Sunlight is composed of different radiation with different wavelengths. The most harmful to the skin is ultraviolet (UV) radiation. For this reason, it’s important to use products with sun filters.
UVA are the rays most present in sunlight, they account for about 95 per cent of UV radiation, have a high wavelength and also pass through cloudy skies. They make a minor contribution to tanning and the appearance of erythema and sunburn, however, as they penetrate into the deeper layers of the epidermis, they disrupt elastic and collagen fibres. This is why they are considered the main culprits of skin photo-ageing.
UVB rays, on the other hand, have a shorter wavelength than UVA and act mainly on the surface, at the level of the epidermis, stimulating the production of melanin. They promote a long-lasting tan but, being more powerful, can cause sunstroke, erythema and sunburn without adequate protection. Although UVB does not reach the dermis, the deepest layer of the skin, it also contributes to skin ageing.
This is why sun cosmetics must provide good protection from both UVA and UVB.
Sun filters are divided into two macro-categories:
- Physical filters
- Chemical filters
Physical filters consist of very fine inert particles that are able to reflect the sun’s rays. Consequently, physical filters create a physical barrier that can repel radiation without being modified. In this category of filters we find natural clays such as zinc oxide and titanium dioxide and synthetic molecules. Due to their mechanical action, they are able to protect the skin from both UVA and UVB radiation. The great disadvantage of this category of filters is precisely their inert nature, which means that they remain suspended in the formulation without dissolving in it; the presence of these suspended particles gives rise to the annoying white trail during product application.

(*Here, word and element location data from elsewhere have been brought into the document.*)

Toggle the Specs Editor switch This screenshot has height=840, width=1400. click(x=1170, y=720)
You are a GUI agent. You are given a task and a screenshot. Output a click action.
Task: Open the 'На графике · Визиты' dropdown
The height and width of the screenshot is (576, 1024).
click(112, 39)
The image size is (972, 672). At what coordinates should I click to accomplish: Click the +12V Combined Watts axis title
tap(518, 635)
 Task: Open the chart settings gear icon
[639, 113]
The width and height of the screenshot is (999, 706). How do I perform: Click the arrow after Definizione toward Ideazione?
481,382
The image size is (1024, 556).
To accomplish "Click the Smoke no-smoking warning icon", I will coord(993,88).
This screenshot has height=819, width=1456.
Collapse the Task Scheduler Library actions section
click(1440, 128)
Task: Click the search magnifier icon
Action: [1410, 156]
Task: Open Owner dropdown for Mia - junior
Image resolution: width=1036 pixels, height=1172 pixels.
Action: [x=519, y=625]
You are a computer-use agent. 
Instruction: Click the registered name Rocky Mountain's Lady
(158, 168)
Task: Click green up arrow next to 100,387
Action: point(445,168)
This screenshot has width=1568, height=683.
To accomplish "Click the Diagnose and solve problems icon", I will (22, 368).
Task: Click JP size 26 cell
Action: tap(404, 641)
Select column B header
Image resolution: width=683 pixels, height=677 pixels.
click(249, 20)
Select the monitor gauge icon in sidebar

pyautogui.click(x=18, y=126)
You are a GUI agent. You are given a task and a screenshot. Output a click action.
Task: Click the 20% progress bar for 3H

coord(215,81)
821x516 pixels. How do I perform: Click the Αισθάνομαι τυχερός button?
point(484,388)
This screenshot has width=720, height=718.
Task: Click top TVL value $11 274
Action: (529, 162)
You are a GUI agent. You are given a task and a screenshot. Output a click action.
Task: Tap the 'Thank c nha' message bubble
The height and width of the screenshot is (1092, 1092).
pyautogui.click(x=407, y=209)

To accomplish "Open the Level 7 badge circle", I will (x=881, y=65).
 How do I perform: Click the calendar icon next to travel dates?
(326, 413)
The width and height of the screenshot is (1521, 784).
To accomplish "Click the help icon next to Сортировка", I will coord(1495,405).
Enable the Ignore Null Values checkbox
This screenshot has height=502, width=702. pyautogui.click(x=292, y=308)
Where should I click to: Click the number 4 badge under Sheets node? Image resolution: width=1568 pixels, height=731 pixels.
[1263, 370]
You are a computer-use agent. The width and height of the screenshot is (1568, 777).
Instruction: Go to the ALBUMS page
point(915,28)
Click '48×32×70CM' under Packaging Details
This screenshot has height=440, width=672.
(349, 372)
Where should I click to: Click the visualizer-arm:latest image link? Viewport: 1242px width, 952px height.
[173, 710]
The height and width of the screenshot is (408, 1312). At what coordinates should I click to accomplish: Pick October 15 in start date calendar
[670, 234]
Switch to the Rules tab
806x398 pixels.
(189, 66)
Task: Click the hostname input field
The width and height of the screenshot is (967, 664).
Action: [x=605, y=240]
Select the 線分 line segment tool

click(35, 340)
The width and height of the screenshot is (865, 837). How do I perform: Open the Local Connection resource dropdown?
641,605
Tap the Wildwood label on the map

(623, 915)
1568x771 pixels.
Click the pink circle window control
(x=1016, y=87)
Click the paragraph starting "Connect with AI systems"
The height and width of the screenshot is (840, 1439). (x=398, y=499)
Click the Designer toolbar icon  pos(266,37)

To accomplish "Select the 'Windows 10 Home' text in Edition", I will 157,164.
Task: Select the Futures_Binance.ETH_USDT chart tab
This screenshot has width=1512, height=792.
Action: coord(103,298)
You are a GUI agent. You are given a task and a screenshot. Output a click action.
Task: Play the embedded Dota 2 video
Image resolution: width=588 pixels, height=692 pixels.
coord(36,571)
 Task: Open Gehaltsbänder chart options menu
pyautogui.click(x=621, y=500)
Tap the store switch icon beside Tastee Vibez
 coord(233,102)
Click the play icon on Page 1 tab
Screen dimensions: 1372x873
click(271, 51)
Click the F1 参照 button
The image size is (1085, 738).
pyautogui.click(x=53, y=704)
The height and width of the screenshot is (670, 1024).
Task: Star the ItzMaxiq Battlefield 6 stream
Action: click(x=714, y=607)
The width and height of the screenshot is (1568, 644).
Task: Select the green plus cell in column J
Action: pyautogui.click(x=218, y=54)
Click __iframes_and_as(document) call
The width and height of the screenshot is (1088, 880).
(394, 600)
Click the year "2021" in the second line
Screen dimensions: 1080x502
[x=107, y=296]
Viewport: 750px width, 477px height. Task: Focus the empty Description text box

Chemical filters, also called organic filters, are molecules of natural or synthetic origin that are placed on the skin and are able to absorb and break down the sun’s radiation, protecting the skin by a chemical and not physical mechanism; this difference with physical filters means that chemical filters act selectively on either UVA or UVB rays. This is why it is essential to study a filter composition that provides complete protection in order to safeguard the health of our skin. These substances, depending on their nature, dissolve in the aqueous or oily part of formulations, making them more comfortable and easier to spread than their counterparts with physical filters.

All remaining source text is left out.